Spargelmarkt als Highlight

Mitgliederversammlung der Arbeitsgemeinschaft Nienburger Spargel

"Wir brauchen Highlights - da müssen wir dran arbei- ten", machte Fritz Bormann, Vorsitzender der Arbeitsgemeinschaft Nienburger Spargel, am Dienstag Abend bei der Mitgliederversammlung der Spargelanbauer im "Krügerhof" Holtorf deutlich. Problem der Spargelanbauer: Die Spargelmesse in Leese gibt es nicht mehr, die Aussteller sind nach Bremen gegangen - diese Messe war, so Bormann, in der Region ein absolutes Highlight und die Gelegenheit für die Spargelanbauer, sich den Kunden zu präsentieren. Um diesen Verlust aufzu- fangen, regte Bormann an, müsse man darüber nachdenken, inwieweit man den Spargelmarkt und die Spargelsaisoneröffnung nicht noch weiter ausbauen könne. Vor allem der Spargelmarkt sei ein Publikumsrenner. An die Adresse der rund 20 Spargelanbauer im Saal appellierte er, sich rege an diesem Markt zu beteiligen. "Es wäre schön, wenn es noch ein paar mehr Stände gäbe und die eine oder andere (ausgestellte) Maschine. Es geht dabei nicht so sehr um Gewinne, man muss Präsenz zeigen."

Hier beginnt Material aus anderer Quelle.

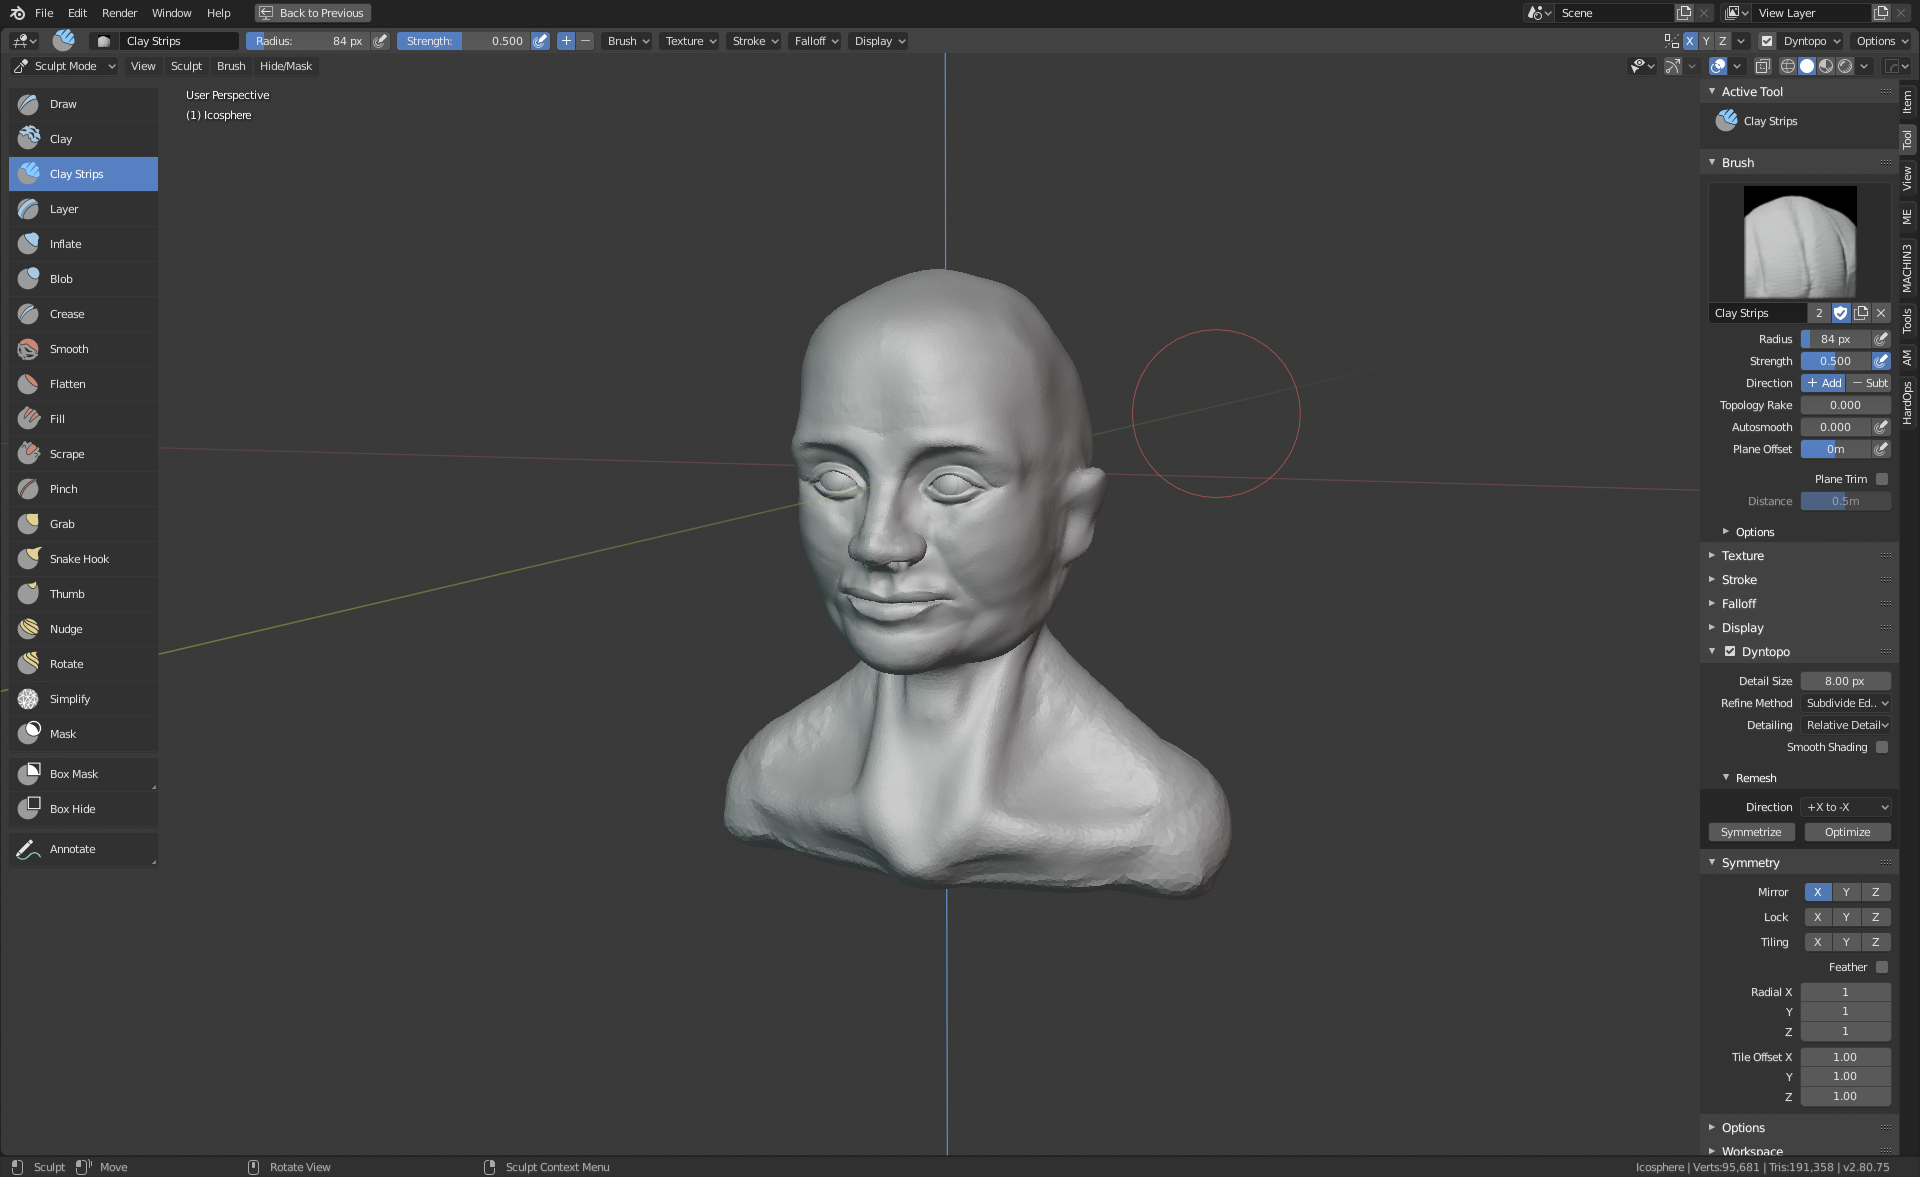Enable the Plane Trim checkbox
1920x1177 pixels.
coord(1881,479)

Positiv - lobte Bormann - sei es, dass beim Spargelmarkt 2008 neben der Stadt Nienburg, dem Landkreis und der HARKE auch die Werbegemeinschaft "Nienburger Service" mit im Boot sei. "Es werden wieder viele dabei sein, so dass das Thema Spargel wieder präsent ist." Die Details der Veranstaltung werden, so Bormann, in den nächsten Wochen in Treffen zwischen den Beteiligten festgelegt - der Termin hingegen steht: Der Spargelmarkt 2008 wird am 17. Mai stattfinden, gut drei Wochen nach der Spargelsaisoneröffnung mit Landwirtschaftsminister Ehlen am 23. April in der Nienburger Deula.
Großes Lob zollte Bormann der amtierenden Spargelkönigin Imke Burhop und ihrer Vorgängerin Miriam Siegel, die bei einigen Terminen spontan eingesprungen war. "Insgesamt 40 Auftritte" habe die Spargelkönigin absolviert - und dabei den Markennamen "Nienburger Spargel" hervorragend vertreten. "Du hast es sehr gut gemacht", lobte er Imke Burhop. Einer der Auftrittshöhepunkte der - alles in allem guten Spargelsaison 2007 - sei die dreitägige Stippvisite in Riga (Lettland) gewesen - in Lettland sei Spargel zwar noch nicht so weit verbreitet, aber das könne sich ja ändern. "Vielleicht kriegen wir ja da mal den Fuß in die Tür und können unseren Spargel dorthin exportieren."
Abgerundet wurde die Mitgliederversammlung von zwei Vorträgen . Herbert Schultz informierte über das Erzeugerqualitätssicherungssystem QS-GAP und den hohen Aufwand, den Spargelanbauer betreiben müssen, um dieses Qualitätssiegel zu bekommen. Und Christian Bornstein von der Firma "ai-solution" aus Wolfsburg, stellte den "Spargel-Panther" vor, eine teilautomatischen Spargelerntemaschine, die "vier bis sieben geübte Spargelstecher ersetzen kann". Derzeit gibt es das vermutlich 150 000 bis 180 000 Euro teure Stück Hightech allerdings noch nicht zu kaufen - es befindet sich noch in der Entwicklung, 2009 soll der rosarot lackierte "Spargel-Panther" auf den Markt kommen.